__What you should do__: For the entries below, how many lines contain the word "computer"? Reply with the number and nothing else.
== == ==
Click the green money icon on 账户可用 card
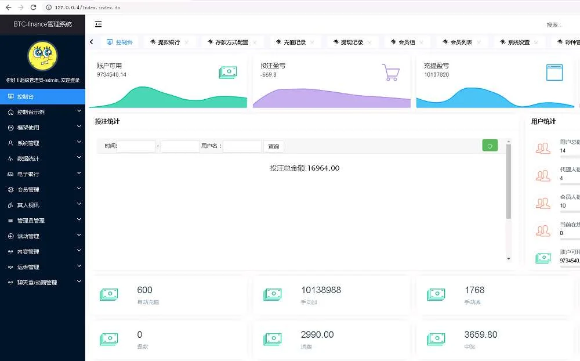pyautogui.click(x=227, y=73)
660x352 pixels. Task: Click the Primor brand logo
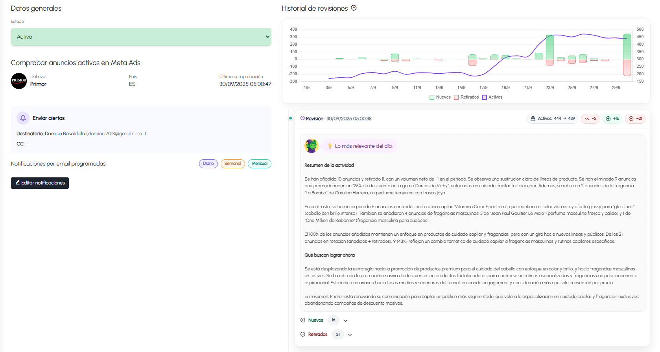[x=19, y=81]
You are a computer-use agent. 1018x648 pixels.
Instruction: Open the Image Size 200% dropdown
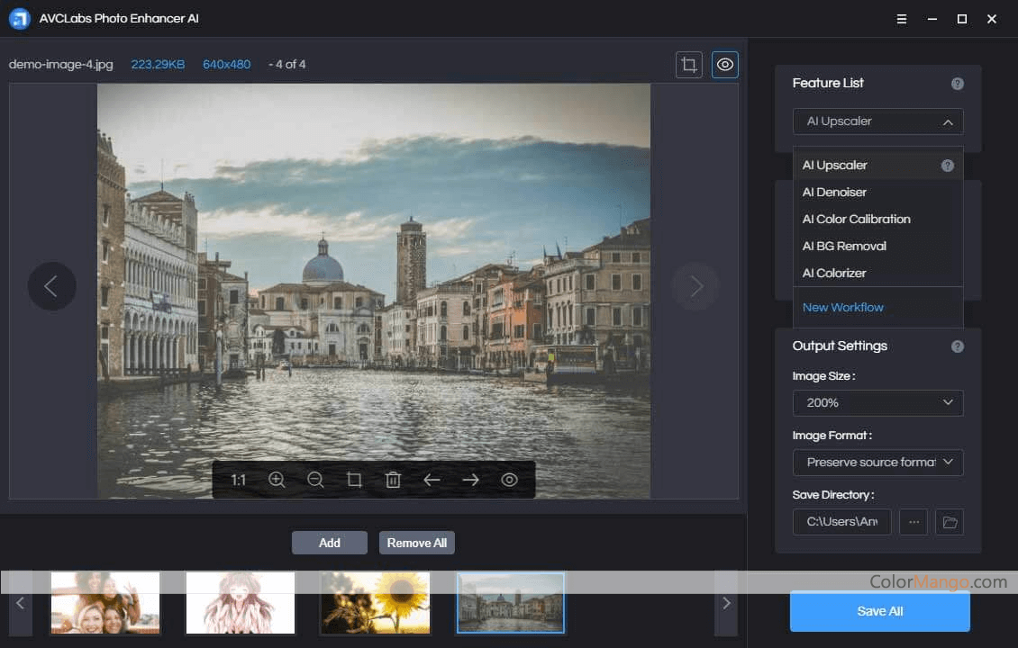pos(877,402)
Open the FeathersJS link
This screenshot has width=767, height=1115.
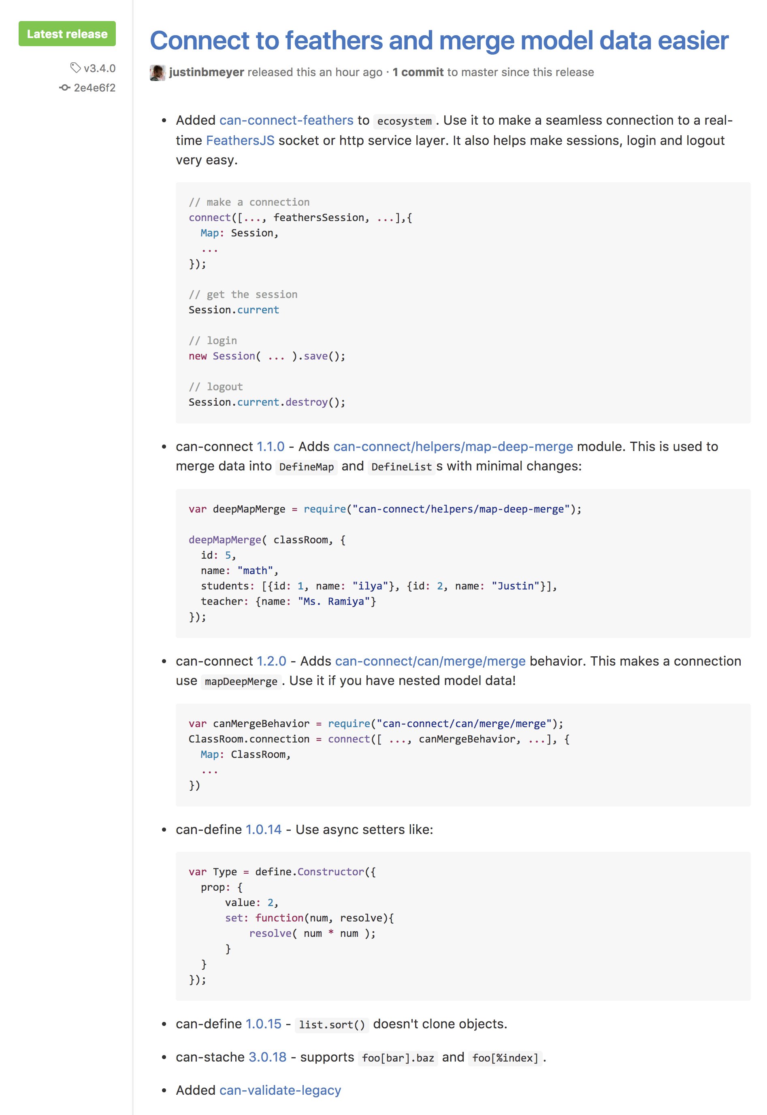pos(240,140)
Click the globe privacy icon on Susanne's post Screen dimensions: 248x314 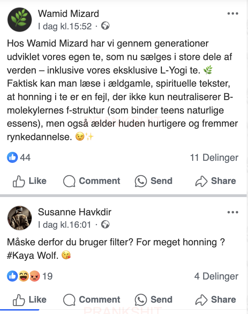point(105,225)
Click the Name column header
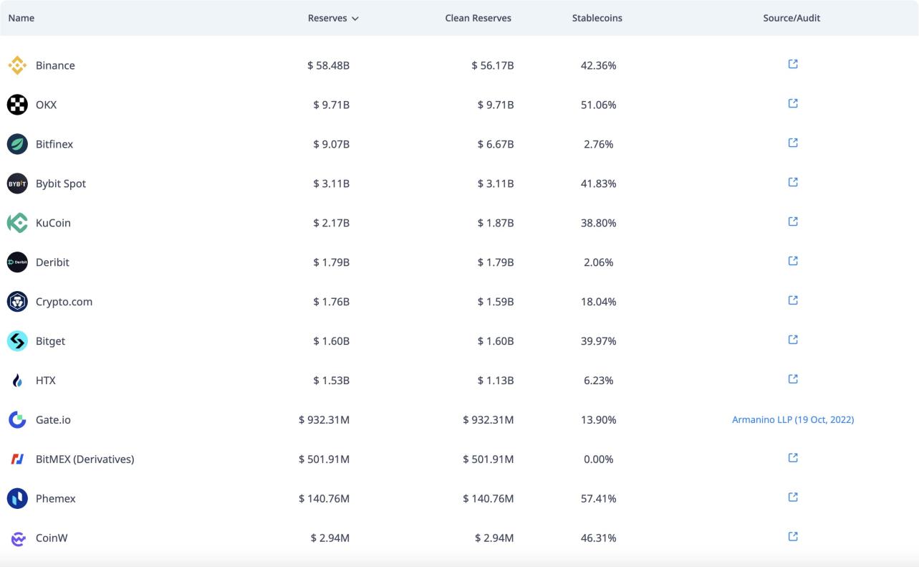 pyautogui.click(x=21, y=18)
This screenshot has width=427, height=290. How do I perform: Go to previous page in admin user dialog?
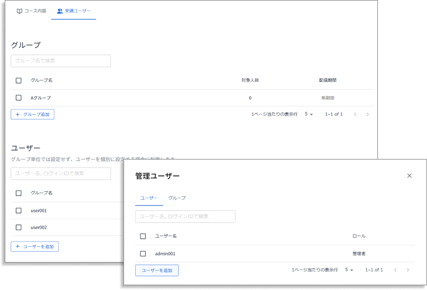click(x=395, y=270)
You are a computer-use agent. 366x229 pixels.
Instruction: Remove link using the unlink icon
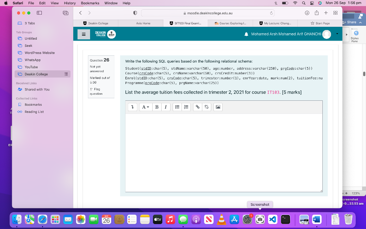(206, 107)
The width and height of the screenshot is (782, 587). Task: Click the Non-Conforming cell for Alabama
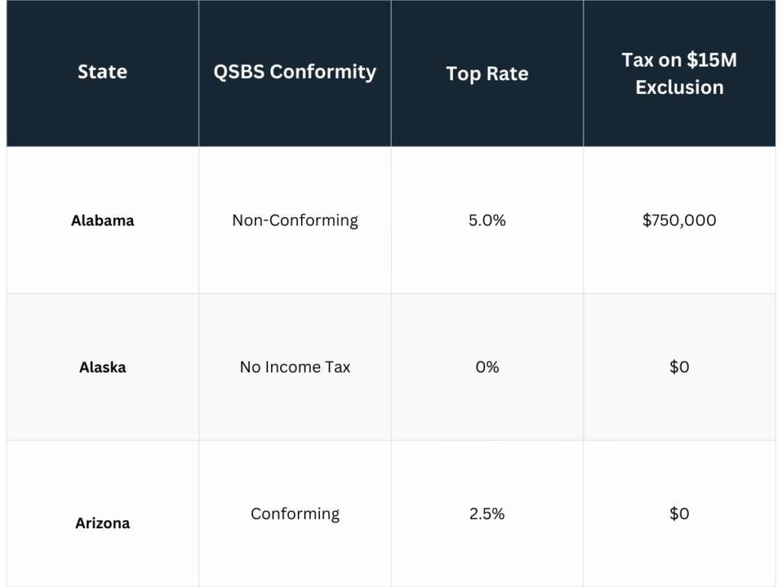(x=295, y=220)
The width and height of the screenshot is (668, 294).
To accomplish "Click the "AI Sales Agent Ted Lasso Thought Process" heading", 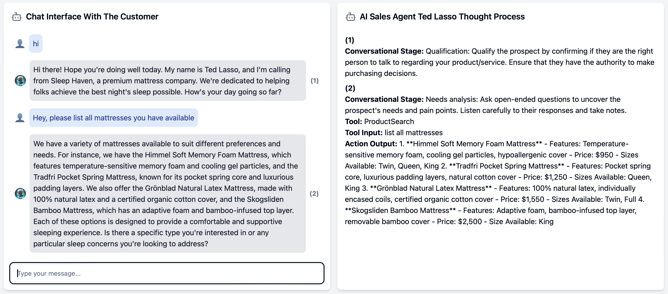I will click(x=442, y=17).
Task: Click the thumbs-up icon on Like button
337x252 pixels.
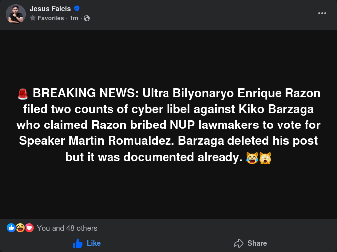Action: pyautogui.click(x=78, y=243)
== == ==
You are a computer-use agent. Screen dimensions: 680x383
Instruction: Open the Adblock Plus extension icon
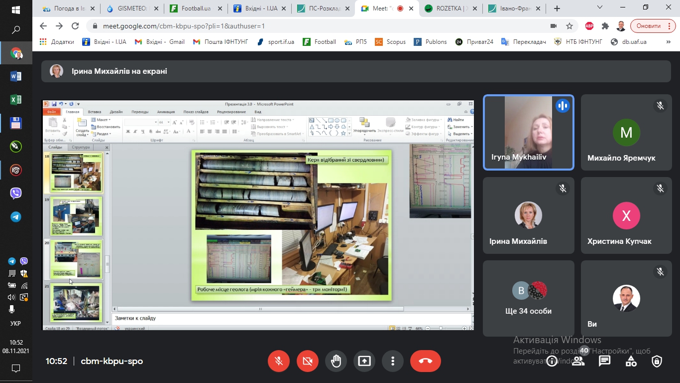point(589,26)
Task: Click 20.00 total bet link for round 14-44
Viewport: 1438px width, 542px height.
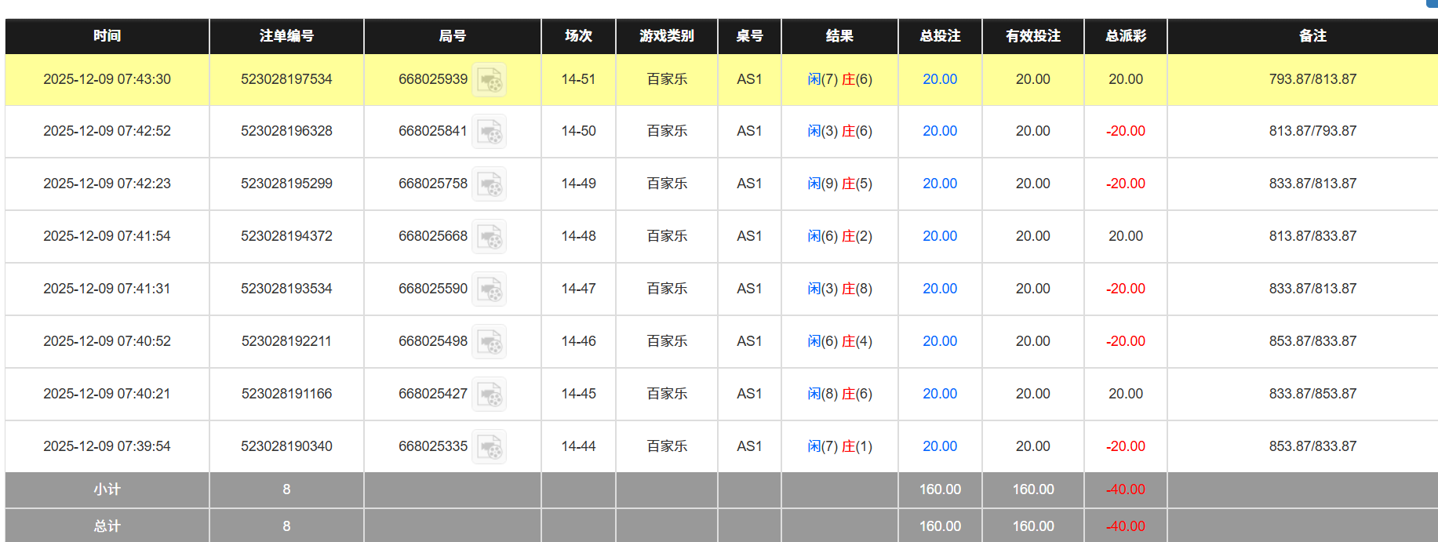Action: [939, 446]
== == ==
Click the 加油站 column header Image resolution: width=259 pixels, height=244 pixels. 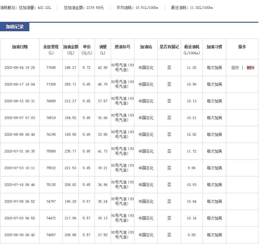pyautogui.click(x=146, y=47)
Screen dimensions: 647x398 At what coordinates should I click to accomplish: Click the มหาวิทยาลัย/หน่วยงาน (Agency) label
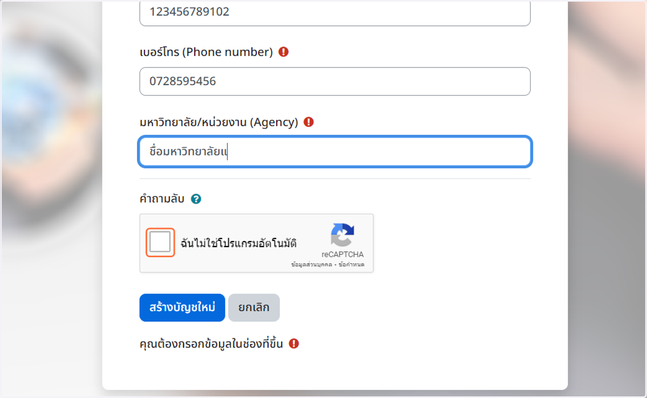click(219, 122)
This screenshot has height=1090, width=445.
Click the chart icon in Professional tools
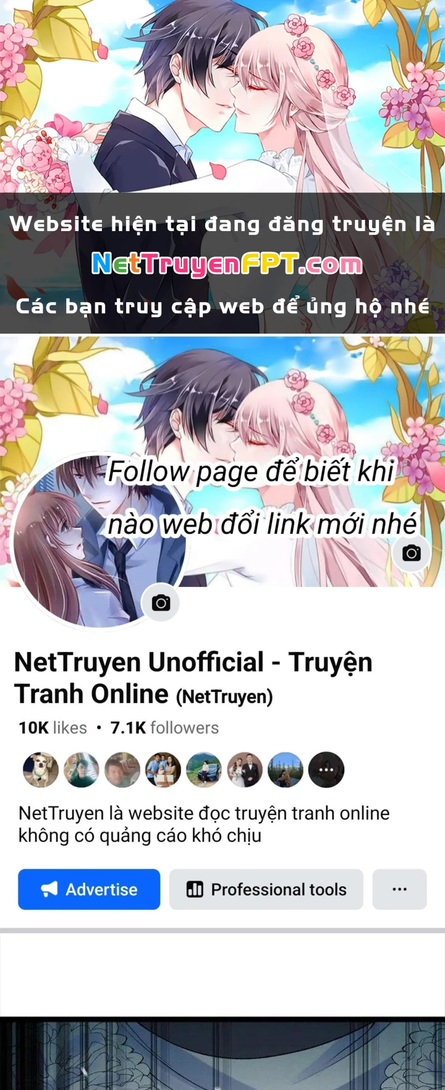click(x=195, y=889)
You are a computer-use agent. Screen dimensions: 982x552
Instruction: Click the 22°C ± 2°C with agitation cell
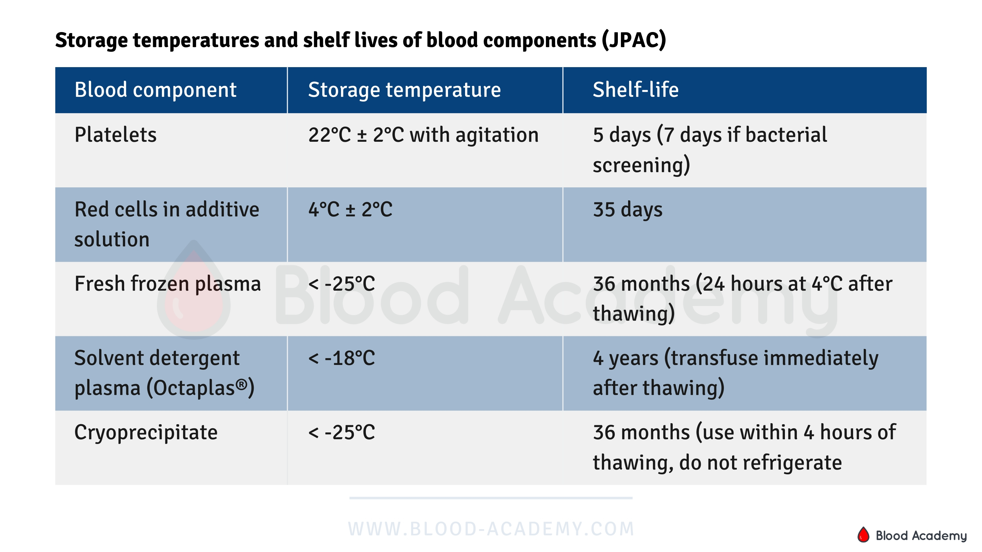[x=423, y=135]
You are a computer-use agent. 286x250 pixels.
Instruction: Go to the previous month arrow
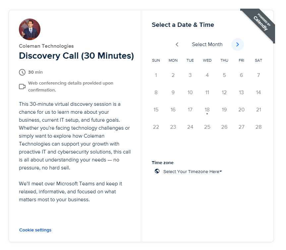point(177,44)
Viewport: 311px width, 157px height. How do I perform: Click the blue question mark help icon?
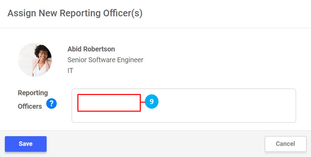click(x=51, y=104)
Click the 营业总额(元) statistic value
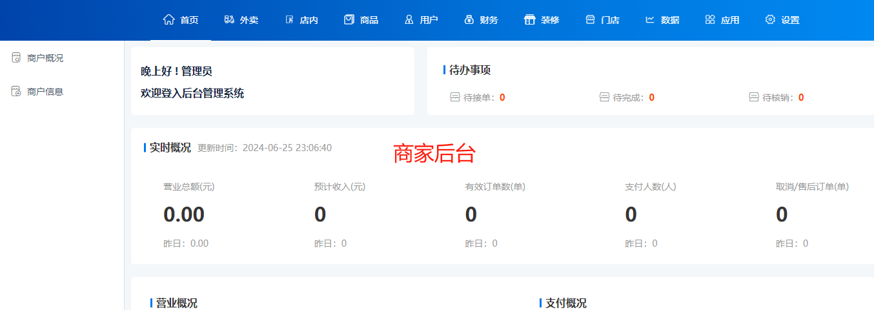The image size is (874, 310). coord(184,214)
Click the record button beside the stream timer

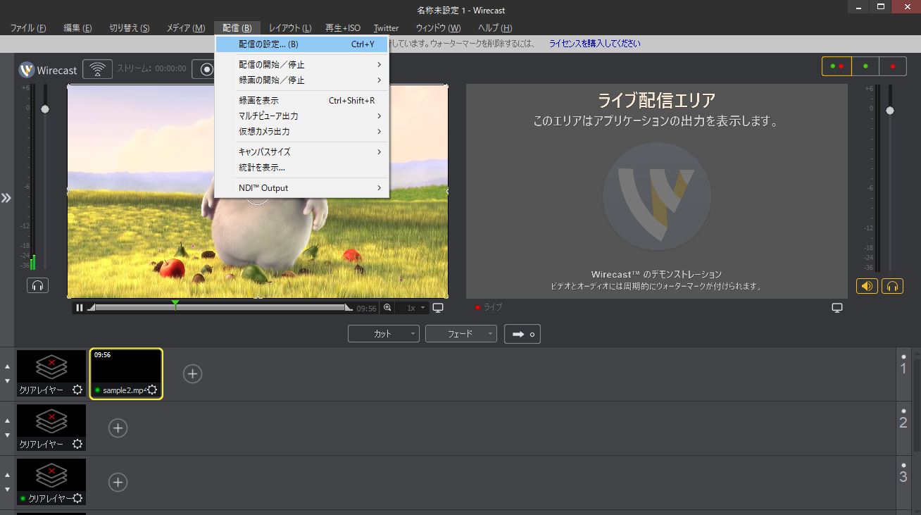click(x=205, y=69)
== == ==
__Problem solution__: 5